EXERCISE BRIEF
Please give back, word for word, only the lines starting at the one containing "[button] (1623, 2085)" and ending at the one containing "Accessibility (1312, 41)" within the material below.

DATASET CONTENT
=== Begin Enclosure ===

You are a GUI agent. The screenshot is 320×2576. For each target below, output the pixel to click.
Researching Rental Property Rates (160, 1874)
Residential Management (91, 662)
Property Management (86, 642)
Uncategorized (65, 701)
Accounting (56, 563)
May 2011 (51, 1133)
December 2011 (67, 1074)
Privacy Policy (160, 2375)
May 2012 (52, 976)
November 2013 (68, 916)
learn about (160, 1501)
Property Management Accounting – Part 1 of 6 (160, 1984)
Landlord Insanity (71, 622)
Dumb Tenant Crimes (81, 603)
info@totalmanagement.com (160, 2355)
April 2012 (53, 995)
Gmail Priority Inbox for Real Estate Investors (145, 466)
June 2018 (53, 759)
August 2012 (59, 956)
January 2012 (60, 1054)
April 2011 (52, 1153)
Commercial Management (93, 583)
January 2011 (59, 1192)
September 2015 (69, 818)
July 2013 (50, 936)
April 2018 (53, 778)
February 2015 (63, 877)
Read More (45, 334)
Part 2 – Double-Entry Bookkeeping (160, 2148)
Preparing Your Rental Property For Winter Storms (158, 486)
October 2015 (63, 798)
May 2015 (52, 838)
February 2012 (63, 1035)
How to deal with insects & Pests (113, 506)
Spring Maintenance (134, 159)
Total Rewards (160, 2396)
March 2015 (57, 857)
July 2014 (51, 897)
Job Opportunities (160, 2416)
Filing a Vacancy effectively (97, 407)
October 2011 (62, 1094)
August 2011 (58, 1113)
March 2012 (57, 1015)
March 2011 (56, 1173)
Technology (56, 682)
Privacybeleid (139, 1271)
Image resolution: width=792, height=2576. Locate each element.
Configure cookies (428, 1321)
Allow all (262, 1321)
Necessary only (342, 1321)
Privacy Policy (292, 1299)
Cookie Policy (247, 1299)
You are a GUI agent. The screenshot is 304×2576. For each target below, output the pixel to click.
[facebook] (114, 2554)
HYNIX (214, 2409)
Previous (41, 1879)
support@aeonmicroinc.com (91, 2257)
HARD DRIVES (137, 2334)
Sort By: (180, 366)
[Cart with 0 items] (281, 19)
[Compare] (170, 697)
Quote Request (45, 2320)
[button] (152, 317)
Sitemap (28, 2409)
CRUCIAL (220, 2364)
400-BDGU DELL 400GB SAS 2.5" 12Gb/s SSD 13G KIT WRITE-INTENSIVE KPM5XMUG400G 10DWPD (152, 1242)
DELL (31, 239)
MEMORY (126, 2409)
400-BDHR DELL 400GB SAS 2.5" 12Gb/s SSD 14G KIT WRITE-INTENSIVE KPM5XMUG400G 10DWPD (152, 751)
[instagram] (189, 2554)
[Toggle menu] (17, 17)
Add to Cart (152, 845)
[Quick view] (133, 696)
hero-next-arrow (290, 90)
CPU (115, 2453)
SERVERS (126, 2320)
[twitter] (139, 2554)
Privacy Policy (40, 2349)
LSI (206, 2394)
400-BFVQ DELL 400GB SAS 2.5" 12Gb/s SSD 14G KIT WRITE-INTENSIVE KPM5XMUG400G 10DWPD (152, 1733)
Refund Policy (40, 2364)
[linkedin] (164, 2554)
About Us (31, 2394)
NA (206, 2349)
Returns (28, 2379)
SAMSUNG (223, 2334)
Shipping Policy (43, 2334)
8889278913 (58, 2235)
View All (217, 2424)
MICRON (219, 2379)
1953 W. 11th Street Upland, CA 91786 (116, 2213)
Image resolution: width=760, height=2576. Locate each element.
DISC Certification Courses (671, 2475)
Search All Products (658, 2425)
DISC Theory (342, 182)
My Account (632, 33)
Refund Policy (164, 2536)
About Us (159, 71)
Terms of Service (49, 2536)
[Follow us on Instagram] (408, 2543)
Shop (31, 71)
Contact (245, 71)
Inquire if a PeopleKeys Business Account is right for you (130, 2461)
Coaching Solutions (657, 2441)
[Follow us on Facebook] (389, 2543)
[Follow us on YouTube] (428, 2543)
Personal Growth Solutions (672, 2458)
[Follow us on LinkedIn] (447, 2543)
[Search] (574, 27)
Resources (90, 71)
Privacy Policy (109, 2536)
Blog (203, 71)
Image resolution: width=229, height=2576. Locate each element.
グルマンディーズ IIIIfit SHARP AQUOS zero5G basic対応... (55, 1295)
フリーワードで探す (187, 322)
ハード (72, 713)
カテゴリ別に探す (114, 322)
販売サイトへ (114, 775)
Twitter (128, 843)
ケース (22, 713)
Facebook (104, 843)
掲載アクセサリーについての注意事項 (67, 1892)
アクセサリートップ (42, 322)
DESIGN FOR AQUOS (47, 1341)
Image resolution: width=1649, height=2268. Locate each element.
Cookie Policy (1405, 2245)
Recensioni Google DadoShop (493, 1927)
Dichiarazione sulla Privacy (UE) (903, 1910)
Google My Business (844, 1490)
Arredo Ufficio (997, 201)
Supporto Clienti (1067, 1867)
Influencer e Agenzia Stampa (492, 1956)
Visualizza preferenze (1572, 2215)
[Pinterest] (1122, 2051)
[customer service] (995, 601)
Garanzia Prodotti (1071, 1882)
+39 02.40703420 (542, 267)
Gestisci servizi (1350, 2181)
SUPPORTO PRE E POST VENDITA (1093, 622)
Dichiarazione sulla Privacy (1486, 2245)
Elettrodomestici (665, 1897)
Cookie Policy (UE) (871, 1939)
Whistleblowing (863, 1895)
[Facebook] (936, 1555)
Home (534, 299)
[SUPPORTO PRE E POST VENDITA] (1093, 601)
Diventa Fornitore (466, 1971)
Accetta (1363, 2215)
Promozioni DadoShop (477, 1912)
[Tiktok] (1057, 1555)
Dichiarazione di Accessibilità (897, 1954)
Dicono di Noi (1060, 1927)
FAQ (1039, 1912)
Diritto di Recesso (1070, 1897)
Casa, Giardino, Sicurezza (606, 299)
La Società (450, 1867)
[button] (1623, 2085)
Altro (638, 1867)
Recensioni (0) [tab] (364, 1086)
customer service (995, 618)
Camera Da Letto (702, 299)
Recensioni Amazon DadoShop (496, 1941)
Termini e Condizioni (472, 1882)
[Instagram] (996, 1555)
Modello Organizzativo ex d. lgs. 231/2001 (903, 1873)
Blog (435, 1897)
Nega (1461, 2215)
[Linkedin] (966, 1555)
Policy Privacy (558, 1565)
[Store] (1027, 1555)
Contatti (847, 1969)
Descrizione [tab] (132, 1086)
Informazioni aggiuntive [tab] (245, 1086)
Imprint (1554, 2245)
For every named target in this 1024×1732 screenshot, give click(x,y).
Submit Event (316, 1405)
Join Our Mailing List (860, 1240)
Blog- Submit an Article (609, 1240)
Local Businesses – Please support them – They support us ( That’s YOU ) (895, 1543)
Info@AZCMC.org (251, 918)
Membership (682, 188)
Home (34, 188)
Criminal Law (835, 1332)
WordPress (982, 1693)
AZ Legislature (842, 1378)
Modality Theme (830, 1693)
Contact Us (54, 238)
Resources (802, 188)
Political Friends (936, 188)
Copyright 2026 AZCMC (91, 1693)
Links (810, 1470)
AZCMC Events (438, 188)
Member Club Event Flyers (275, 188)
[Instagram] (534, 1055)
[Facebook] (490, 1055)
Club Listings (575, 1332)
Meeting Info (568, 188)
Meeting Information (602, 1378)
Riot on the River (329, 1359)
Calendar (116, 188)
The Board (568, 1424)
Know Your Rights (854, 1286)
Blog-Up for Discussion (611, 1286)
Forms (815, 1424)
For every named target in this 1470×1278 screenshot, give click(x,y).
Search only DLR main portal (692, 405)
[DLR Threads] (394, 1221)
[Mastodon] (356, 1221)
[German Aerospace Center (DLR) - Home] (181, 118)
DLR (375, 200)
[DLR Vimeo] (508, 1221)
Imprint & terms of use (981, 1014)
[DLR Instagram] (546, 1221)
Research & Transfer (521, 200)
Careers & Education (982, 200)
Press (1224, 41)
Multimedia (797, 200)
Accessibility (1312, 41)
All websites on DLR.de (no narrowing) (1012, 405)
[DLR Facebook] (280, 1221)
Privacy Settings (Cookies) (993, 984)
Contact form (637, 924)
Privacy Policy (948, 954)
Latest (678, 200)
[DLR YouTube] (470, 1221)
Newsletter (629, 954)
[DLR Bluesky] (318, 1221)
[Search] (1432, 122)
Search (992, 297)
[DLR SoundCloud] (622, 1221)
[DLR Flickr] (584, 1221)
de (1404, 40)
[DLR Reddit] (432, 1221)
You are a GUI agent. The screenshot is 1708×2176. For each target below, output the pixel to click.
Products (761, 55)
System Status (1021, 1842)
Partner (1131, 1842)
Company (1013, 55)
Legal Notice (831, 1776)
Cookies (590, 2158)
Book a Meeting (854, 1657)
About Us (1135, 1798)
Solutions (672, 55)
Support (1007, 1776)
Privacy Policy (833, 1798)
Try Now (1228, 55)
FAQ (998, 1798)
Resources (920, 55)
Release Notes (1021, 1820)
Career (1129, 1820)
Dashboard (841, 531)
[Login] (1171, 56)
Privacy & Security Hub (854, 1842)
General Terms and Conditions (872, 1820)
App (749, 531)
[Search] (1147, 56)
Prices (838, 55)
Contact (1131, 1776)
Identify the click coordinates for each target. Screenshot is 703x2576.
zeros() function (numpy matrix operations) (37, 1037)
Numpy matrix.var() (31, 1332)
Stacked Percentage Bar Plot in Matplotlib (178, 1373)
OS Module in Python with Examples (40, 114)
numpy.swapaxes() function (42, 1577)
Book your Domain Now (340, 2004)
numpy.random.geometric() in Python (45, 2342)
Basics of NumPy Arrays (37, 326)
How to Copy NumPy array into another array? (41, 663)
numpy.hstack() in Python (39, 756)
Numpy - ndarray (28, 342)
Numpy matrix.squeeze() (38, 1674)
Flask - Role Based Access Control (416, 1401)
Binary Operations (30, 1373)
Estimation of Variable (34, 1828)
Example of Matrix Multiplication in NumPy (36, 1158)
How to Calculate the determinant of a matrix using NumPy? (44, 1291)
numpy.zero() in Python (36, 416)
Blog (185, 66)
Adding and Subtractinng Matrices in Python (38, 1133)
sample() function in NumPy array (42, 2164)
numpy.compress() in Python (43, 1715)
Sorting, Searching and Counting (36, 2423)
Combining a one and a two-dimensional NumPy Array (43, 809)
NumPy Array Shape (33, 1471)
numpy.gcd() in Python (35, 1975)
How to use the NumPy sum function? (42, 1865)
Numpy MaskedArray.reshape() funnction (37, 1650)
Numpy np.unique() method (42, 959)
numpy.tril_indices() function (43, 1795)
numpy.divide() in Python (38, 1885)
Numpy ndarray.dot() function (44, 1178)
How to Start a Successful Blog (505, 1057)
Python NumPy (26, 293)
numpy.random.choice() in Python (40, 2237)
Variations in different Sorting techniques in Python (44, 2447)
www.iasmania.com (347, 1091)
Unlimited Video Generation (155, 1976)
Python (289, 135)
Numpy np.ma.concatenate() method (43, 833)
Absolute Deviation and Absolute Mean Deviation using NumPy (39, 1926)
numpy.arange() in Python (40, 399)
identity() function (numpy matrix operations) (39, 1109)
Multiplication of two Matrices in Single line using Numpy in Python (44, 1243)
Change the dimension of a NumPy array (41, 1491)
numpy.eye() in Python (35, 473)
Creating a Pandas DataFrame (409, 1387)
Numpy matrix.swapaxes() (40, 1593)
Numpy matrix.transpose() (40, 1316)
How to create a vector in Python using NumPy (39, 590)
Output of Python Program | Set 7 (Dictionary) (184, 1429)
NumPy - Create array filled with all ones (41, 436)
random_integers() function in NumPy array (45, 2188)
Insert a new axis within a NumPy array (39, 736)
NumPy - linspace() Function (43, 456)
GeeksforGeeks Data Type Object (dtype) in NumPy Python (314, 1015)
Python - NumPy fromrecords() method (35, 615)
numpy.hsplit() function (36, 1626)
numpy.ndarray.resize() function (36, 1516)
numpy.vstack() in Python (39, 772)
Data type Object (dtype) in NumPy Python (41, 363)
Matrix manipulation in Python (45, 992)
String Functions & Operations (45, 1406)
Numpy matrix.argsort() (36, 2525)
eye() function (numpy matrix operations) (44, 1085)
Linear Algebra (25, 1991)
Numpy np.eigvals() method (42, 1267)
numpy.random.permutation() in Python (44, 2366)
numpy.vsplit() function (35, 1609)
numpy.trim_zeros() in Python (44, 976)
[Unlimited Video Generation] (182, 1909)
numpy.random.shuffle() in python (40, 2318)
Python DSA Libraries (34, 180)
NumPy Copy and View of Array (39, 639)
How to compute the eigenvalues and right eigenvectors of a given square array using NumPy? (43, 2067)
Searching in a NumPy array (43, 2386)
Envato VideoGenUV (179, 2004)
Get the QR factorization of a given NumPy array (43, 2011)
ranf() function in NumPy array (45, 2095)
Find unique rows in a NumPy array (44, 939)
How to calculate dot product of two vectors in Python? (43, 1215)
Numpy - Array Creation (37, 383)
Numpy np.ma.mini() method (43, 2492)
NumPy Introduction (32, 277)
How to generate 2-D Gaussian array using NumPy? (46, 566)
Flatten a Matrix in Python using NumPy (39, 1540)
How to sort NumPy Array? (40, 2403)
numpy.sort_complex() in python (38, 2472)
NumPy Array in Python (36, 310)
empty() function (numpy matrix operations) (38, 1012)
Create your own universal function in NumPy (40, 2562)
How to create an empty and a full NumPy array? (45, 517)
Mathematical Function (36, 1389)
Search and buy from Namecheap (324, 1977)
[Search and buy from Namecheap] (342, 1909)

=== End Enclosure ===

SOLUTION
[button] (1623, 2085)
Altro (638, 1867)
Recensioni (0) [tab] (364, 1086)
customer service (995, 618)
Camera Da Letto (702, 299)
Recensioni Amazon DadoShop (496, 1941)
Termini e Condizioni (472, 1882)
[Instagram] (996, 1555)
Modello Organizzativo ex d. lgs. 231/2001 (903, 1873)
Blog (435, 1897)
Nega (1461, 2215)
[Linkedin] (966, 1555)
Policy Privacy (558, 1565)
[Store] (1027, 1555)
Contatti (847, 1969)
Descrizione [tab] (132, 1086)
Informazioni aggiuntive [tab] (245, 1086)
Imprint (1554, 2245)
For every named target in this 1024×1732 screenshot, give click(x,y).
Submit Event (316, 1405)
Join Our Mailing List (860, 1240)
Blog- Submit an Article (609, 1240)
Local Businesses – Please support them – They support us ( That’s YOU ) (895, 1543)
Info@AZCMC.org (251, 918)
Membership (682, 188)
Home (34, 188)
Criminal Law (835, 1332)
WordPress (982, 1693)
AZ Legislature (842, 1378)
Modality Theme (830, 1693)
Contact Us (54, 238)
Resources (802, 188)
Political Friends (936, 188)
Copyright 2026 AZCMC (91, 1693)
Links (810, 1470)
AZCMC Events (438, 188)
Member Club Event Flyers (275, 188)
[Instagram] (534, 1055)
[Facebook] (490, 1055)
Club Listings (575, 1332)
Meeting Info (568, 188)
Meeting Information (602, 1378)
Riot on the River (329, 1359)
Calendar (116, 188)
The Board (568, 1424)
Know Your Rights (854, 1286)
Blog-Up for Discussion (611, 1286)
Forms (815, 1424)
For every named target in this 1470×1278 screenshot, give click(x,y).
Search only DLR main portal (692, 405)
[DLR Threads] (394, 1221)
[Mastodon] (356, 1221)
[German Aerospace Center (DLR) - Home] (181, 118)
DLR (375, 200)
[DLR Vimeo] (508, 1221)
Imprint & terms of use (981, 1014)
[DLR Instagram] (546, 1221)
Research & Transfer (521, 200)
Careers & Education (982, 200)
Press (1224, 41)
Multimedia (797, 200)
Accessibility (1312, 41)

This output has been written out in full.